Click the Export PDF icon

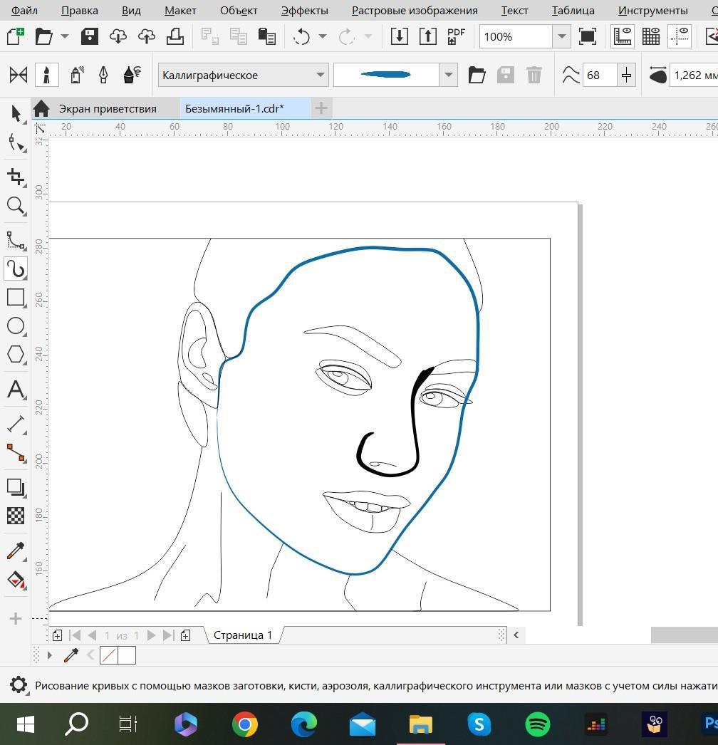coord(456,36)
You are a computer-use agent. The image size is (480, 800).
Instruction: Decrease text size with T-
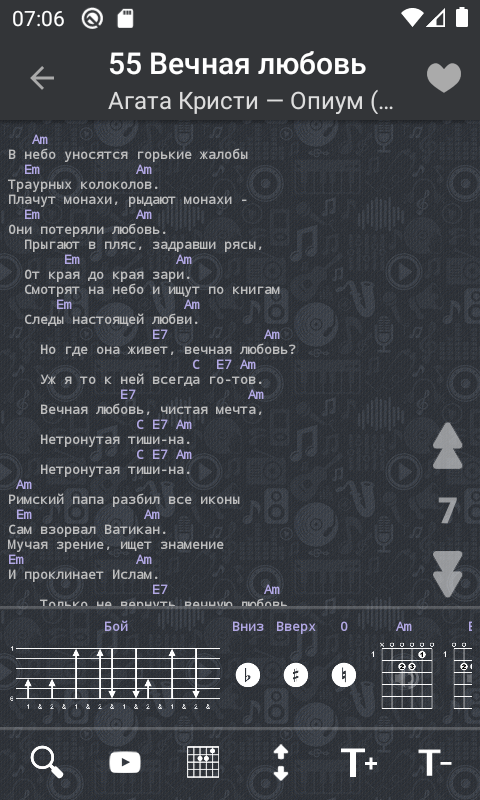pyautogui.click(x=435, y=763)
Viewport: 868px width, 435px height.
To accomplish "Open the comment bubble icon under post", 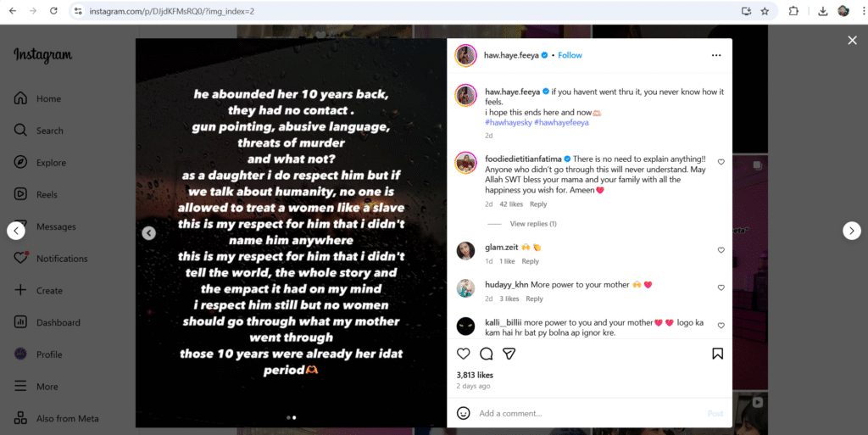I will (486, 354).
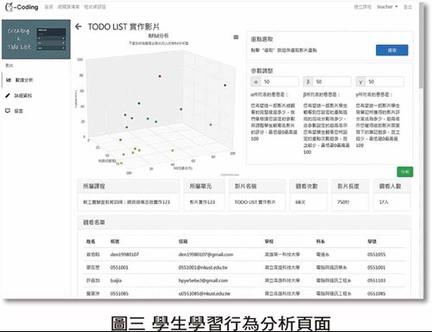Click the α parameter input field
The width and height of the screenshot is (432, 332).
click(279, 82)
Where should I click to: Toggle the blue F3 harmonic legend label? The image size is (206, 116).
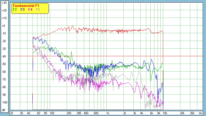(x=23, y=9)
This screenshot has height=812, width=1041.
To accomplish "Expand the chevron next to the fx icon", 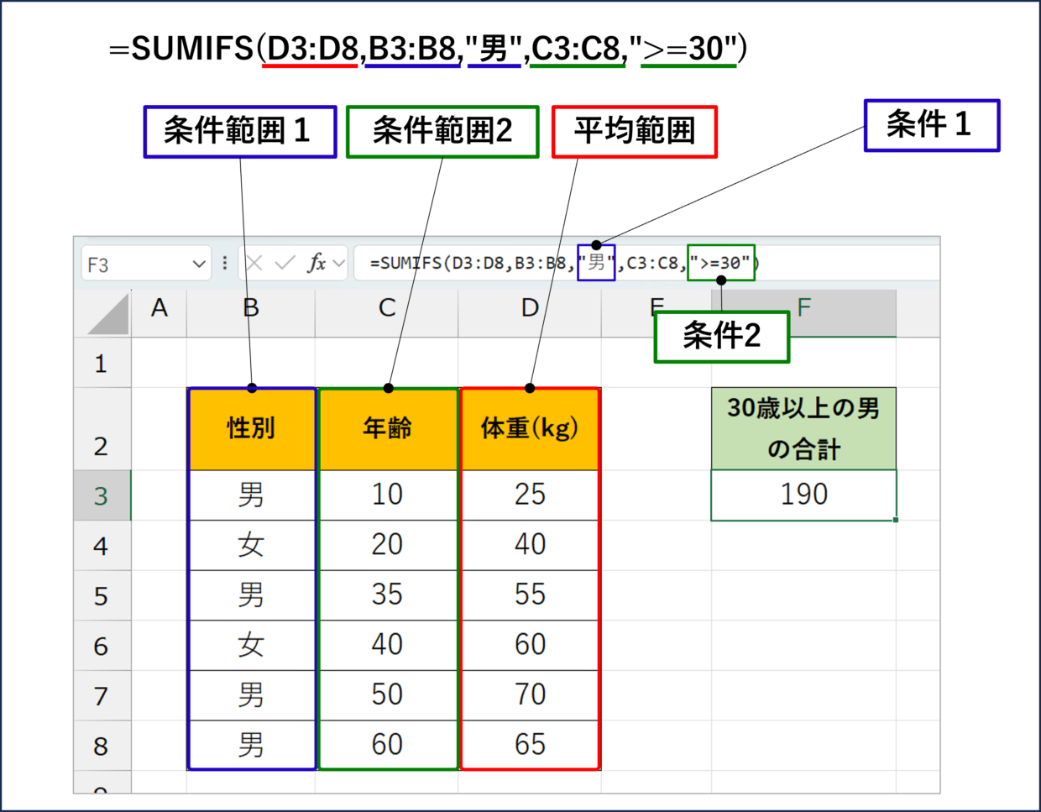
+++
The output should be the lines from the one with "Where should I" through the end of the material above, both ends included, printed exactly and nothing else. Drop the pictures.

RESPONSE AREA ▸
Where should I click to: Toggle the blue F3 harmonic legend label? The image size is (206, 116).
(x=23, y=9)
This screenshot has height=812, width=1041.
To accomplish "Expand the chevron next to the fx icon", 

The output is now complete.